=== Section Start ===

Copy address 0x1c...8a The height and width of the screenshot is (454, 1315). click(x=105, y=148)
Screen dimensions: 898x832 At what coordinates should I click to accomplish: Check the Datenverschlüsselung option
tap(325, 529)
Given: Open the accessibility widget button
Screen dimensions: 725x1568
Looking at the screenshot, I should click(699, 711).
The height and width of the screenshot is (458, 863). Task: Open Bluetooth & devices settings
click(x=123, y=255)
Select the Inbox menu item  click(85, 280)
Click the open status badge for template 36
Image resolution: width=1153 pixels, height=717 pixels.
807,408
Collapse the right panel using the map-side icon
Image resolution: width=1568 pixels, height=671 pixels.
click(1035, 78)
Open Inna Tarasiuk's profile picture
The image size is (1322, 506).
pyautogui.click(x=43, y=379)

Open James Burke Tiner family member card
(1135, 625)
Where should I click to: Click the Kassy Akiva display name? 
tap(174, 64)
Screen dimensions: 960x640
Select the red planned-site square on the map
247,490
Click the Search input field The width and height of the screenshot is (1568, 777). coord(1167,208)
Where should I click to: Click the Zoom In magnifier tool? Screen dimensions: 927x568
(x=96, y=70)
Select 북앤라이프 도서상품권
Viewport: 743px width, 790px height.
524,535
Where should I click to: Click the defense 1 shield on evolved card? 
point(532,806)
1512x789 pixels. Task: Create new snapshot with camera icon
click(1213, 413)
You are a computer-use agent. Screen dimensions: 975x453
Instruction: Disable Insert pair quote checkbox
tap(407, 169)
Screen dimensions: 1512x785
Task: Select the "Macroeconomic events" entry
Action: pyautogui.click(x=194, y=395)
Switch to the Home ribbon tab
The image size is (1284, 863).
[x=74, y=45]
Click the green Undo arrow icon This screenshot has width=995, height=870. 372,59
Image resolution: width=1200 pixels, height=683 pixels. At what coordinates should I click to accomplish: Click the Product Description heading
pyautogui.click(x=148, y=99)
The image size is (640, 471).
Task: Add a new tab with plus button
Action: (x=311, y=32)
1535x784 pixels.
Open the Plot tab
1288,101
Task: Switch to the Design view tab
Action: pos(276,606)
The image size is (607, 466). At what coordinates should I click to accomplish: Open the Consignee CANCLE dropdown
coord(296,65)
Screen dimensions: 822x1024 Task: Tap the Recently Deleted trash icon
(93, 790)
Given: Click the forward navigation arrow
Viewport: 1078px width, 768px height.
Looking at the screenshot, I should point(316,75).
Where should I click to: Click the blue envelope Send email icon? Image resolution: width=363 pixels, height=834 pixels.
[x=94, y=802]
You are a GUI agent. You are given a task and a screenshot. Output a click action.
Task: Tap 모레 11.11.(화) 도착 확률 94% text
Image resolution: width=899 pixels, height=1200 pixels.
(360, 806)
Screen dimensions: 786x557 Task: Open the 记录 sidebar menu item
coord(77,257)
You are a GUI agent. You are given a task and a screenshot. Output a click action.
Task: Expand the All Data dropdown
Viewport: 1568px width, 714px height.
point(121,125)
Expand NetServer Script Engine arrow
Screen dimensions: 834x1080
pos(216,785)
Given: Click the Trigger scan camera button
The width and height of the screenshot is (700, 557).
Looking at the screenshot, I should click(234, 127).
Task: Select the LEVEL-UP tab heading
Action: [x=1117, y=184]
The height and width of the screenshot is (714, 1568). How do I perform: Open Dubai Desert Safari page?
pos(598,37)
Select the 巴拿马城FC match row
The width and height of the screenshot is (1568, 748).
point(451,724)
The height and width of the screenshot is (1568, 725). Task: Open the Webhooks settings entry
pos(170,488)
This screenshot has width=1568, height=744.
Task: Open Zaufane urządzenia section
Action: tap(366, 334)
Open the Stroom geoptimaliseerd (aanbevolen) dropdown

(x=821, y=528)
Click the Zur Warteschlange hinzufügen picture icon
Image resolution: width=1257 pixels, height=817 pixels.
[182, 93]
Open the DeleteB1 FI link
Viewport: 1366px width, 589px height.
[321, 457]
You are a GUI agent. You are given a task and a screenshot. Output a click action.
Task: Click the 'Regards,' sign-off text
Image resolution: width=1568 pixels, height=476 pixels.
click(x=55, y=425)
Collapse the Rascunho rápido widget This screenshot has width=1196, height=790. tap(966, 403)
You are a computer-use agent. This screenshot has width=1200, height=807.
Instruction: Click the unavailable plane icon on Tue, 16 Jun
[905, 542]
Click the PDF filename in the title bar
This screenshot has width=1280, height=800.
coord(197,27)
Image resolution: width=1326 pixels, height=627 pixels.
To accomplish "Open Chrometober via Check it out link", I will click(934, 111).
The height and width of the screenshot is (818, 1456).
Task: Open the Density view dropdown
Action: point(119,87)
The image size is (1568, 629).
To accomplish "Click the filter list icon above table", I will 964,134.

=== Section End ===

WHAT TO PRODUCE. What is needed here is every record above, repeated exactly.

TASK RESULT.
Copy address 0x1c...8a The height and width of the screenshot is (454, 1315). click(x=105, y=148)
Screen dimensions: 898x832 At what coordinates should I click to accomplish: Check the Datenverschlüsselung option
tap(325, 529)
Given: Open the accessibility widget button
Screen dimensions: 725x1568
Looking at the screenshot, I should click(699, 711).
The height and width of the screenshot is (458, 863). Task: Open Bluetooth & devices settings
click(x=123, y=255)
Select the Inbox menu item  click(85, 280)
Click the open status badge for template 36
Image resolution: width=1153 pixels, height=717 pixels.
807,408
Collapse the right panel using the map-side icon
Image resolution: width=1568 pixels, height=671 pixels.
click(1035, 78)
Open Inna Tarasiuk's profile picture
The image size is (1322, 506).
pyautogui.click(x=43, y=379)

Open James Burke Tiner family member card
(1135, 625)
Where should I click to: Click the Kassy Akiva display name? 
tap(174, 64)
Screen dimensions: 960x640
Select the red planned-site square on the map
247,490
Click the Search input field The width and height of the screenshot is (1568, 777). coord(1167,208)
Where should I click to: Click the Zoom In magnifier tool? Screen dimensions: 927x568
(x=96, y=70)
Select 북앤라이프 도서상품권
Viewport: 743px width, 790px height.
524,535
Where should I click to: Click the defense 1 shield on evolved card? 
point(532,806)
1512x789 pixels. Task: Create new snapshot with camera icon
click(1213, 413)
You are a computer-use agent. Screen dimensions: 975x453
Instruction: Disable Insert pair quote checkbox
tap(407, 169)
Screen dimensions: 1512x785
Task: Select the "Macroeconomic events" entry
Action: pyautogui.click(x=194, y=395)
Switch to the Home ribbon tab
The image size is (1284, 863).
[x=74, y=45]
Click the green Undo arrow icon This screenshot has width=995, height=870. 372,59
Image resolution: width=1200 pixels, height=683 pixels. At what coordinates should I click to accomplish: Click the Product Description heading
pyautogui.click(x=148, y=99)
The image size is (640, 471).
Task: Add a new tab with plus button
Action: (x=311, y=32)
1535x784 pixels.
Open the Plot tab
1288,101
Task: Switch to the Design view tab
Action: pos(276,606)
The image size is (607, 466). At what coordinates should I click to accomplish: Open the Consignee CANCLE dropdown
coord(296,65)
Screen dimensions: 822x1024 Task: Tap the Recently Deleted trash icon
(93, 790)
Given: Click the forward navigation arrow
Viewport: 1078px width, 768px height.
Looking at the screenshot, I should point(316,75).
Where should I click to: Click the blue envelope Send email icon? Image resolution: width=363 pixels, height=834 pixels.
[x=94, y=802]
You are a GUI agent. You are given a task and a screenshot. Output a click action.
Task: Tap 모레 11.11.(화) 도착 확률 94% text
Image resolution: width=899 pixels, height=1200 pixels.
(360, 806)
Screen dimensions: 786x557 Task: Open the 记录 sidebar menu item
coord(77,257)
You are a GUI agent. You are given a task and a screenshot. Output a click action.
Task: Expand the All Data dropdown
Viewport: 1568px width, 714px height.
point(121,125)
Expand NetServer Script Engine arrow
Screen dimensions: 834x1080
pos(216,785)
Given: Click the Trigger scan camera button
The width and height of the screenshot is (700, 557).
Looking at the screenshot, I should click(234, 127).
Task: Select the LEVEL-UP tab heading
Action: [x=1117, y=184]
The height and width of the screenshot is (714, 1568). How do I perform: Open Dubai Desert Safari page?
pos(598,37)
Select the 巴拿马城FC match row
The width and height of the screenshot is (1568, 748).
point(451,724)
The height and width of the screenshot is (1568, 725). Task: Open the Webhooks settings entry
pos(170,488)
This screenshot has width=1568, height=744.
Task: Open Zaufane urządzenia section
Action: tap(366, 334)
Open the Stroom geoptimaliseerd (aanbevolen) dropdown

(x=821, y=528)
Click the Zur Warteschlange hinzufügen picture icon
Image resolution: width=1257 pixels, height=817 pixels.
[182, 93]
Open the DeleteB1 FI link
Viewport: 1366px width, 589px height.
[321, 457]
You are a GUI agent. You are given a task and a screenshot. Output a click action.
Task: Click the 'Regards,' sign-off text
Image resolution: width=1568 pixels, height=476 pixels.
click(x=55, y=425)
Collapse the Rascunho rápido widget This screenshot has width=1196, height=790. tap(966, 403)
You are a computer-use agent. This screenshot has width=1200, height=807.
Instruction: Click the unavailable plane icon on Tue, 16 Jun
[905, 542]
Click the PDF filename in the title bar
This screenshot has width=1280, height=800.
coord(197,27)
Image resolution: width=1326 pixels, height=627 pixels.
To accomplish "Open Chrometober via Check it out link", I will click(934, 111).
The height and width of the screenshot is (818, 1456).
Task: Open the Density view dropdown
Action: point(119,87)
The image size is (1568, 629).
To accomplish "Click the filter list icon above table", I will 964,134.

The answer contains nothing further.